(Written request A) According to the A2E avatar guide, how long should an audio clip recorded directly on the webpage be?
(Written request B) Resume the A2E avatar guide from the point where it stops.

(Selected text)
◇ ◇ ◇ ◇ ◇ ◇ ◇
Steps to Create a Customized Avatar from Videos

1. In the “Add Avatars” module, upload a video following the requirements

• Name: Provide a name for your avatar.

• Gender: Select based on the video. This will slightly affects the lip-sync results.

• Original Material: Choose Video for cloning.

• Original Background: If you want the background removed, upload a background image. Learn how to capture the background image.

2. Click “Quick Preview” to begin instant-mode cloning.

3. After training, view the avatar in “My Avatars” and use it for video creation.

4. For improved quality, click the ???? icon of the avatar icon, click “Continue Training” from pop up window.

Create Your Customized Avatars Using Images

A2E allows you to create an avatar using either a short video clip (called base video) or an image. In this section, you will learn how to use an image of a real person to serve as the training data for generating your personalized AI avatar videos. In you choose this image mode, you will not be able to perform “continue training”. After you click “Quick Preview ⚡”, the training process usually finishes within 1 minute. This process costs 1 ????. You will not need to (cannot) perform “continue training” for image generated avatars afterwards.

Steps to Create a Customized Avatar from Images

1. In the “Add Avatars” module, upload a video following the requirements

• Name: Provide a name for your avatar.

• Gender: Select based on the video. This will slightly affects the lip-sync results.

• Original Material: Choose Image mode for cloning.

• Original Background: If you want the background removed, upload a background image.

2. Click “Quick Preview” to begin instant-mode cloning.

3. After training, view the avatar in “My Avatars” and use it for video creation.

Use Your Own Voice

A2E enables you to create a personalized voice using a short audio clip. Please note that our system automatically detects the voices of public figures and celebrities. If your submission violates our terms of use, the voice will be disabled, and your account may be suspended.

1. First, click Voice Clone, then set the voice name and select the gender.

2. (a) Upload an audio clip and click Start Training. Learn how to get a high quality audio recording.

(b) If you don’t have an audio clip ready, you can record one directly on our webpage. Click Start Recording, choose a script that suits your application, and then click the ???? icon to begin. The recording should be 15-20 seconds long. Once the duration is reached, click Stop to finalize the recording.

3. The results are typically ready within 1 minute and will appear on the right panel. The cloned voice can be selected in the Voices section of the Create module. In the dropdown menu, you will find your cloned voice under the Voice Clone section.

FAQ

Q: How to Get a High-Quality “Base Video”?
◇ ◇ ◇ ◇ ◇ ◇ ◇
(Supplied information)

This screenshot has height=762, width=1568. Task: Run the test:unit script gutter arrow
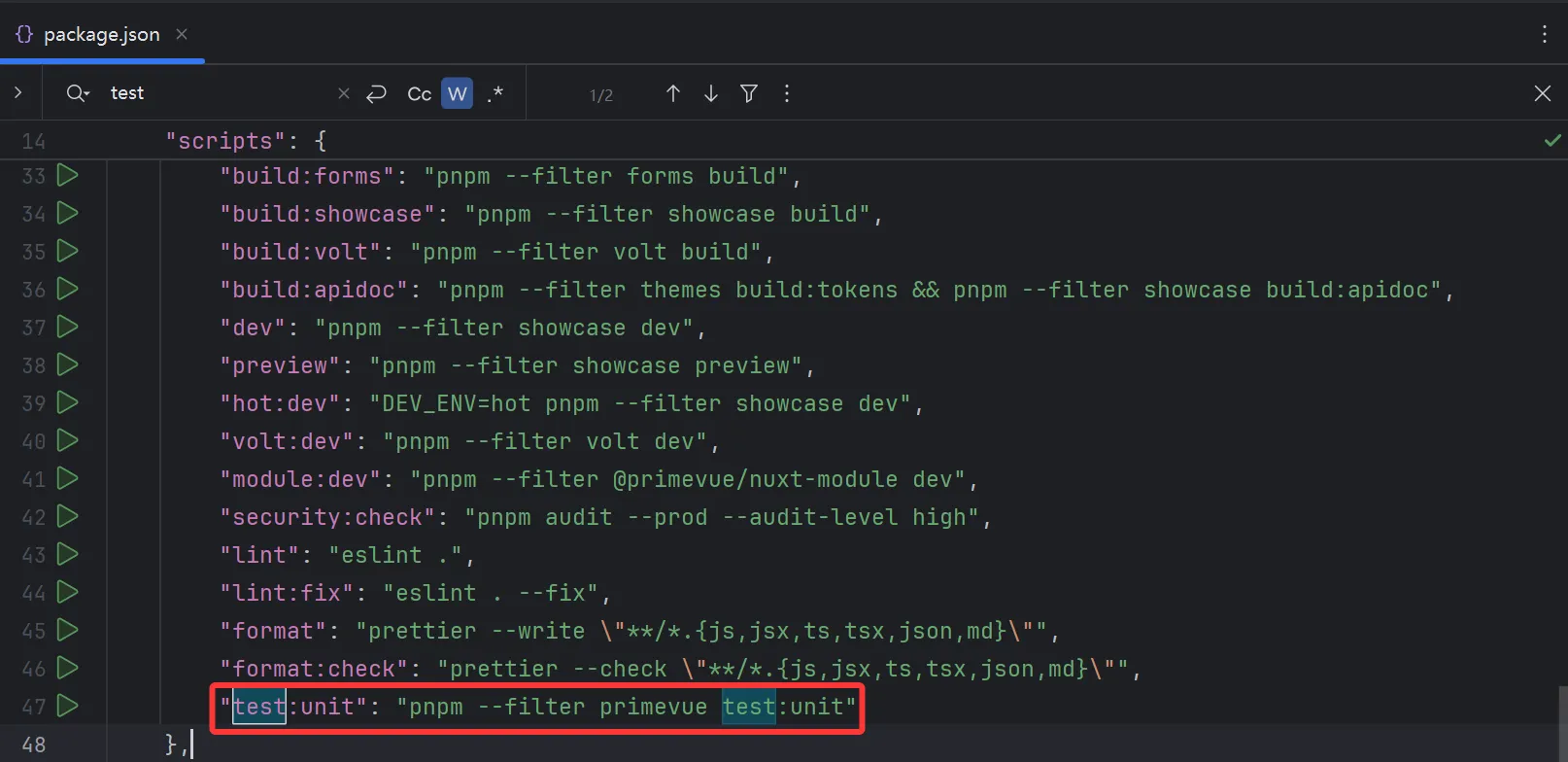(x=67, y=706)
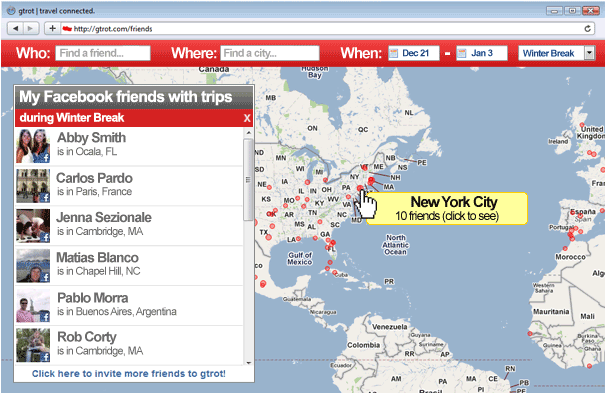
◇ ◇ ◇ ◇ ◇ ◇ ◇
(Reply A) 15-20 seconds

(Reply B)
Lighting Recommendations:

Use a portrait lighting setup in a studio, with at least a foreground light source and a backlight (to create an outline effect).
If you use a green screen setting, keep the person (your model) at least 2 meters away from the green screen to achieve optimal green screen keying results.
Avoid clothing or props that reflect green light.

Ambient Noise Recommendations:

Ensure background noise is less than 45dB, with no echoes or reverberation.
Avoid noise from AC and computer fans. We recommend to turn off the AC of the room during footage capture.
Always check your microphone before recording.

Camera Recommendations:

An SLR with at least 30 FPS video recording capability is recommended. Most of our public avatars are filmed with Sony A7S3 or A7M4.
Resolution: 2K at 30fps (or higher if high-definition is required). A2E supports 4K resolution at max.
Format: Non-HDR. A2E supports basic HDR video decoding. But the HDR decoding is not recommended.
Lens: For portrait shooting, use a 40mm or 50mm lens (e.g., 50mm F1.8 prime lens). Aperture F1.8–F2.5, with a shutter speed of no more than 1/100 and ISO below 800. Adjust settings based on actual lighting conditions.
Depending on your hardware choice, use other devices such as computers, video capture cards, or teleprompters to meet recording needs.

Mircophone Recommendations:

Lavalier microphones (e.g., clip-on mics). Avoid placing the microphone too far from the person.
The microphone must be connected to the camera for best synchronization.
The recorded video must include the recorded audio, with precise synchronization between audio and visuals.

Action of the Model:

The camera should be clearly capturing the subject’s face.
The model should keep speaking in the footage. While speaking, the model can look at a teleprompter. The teleprompter must align with the camera.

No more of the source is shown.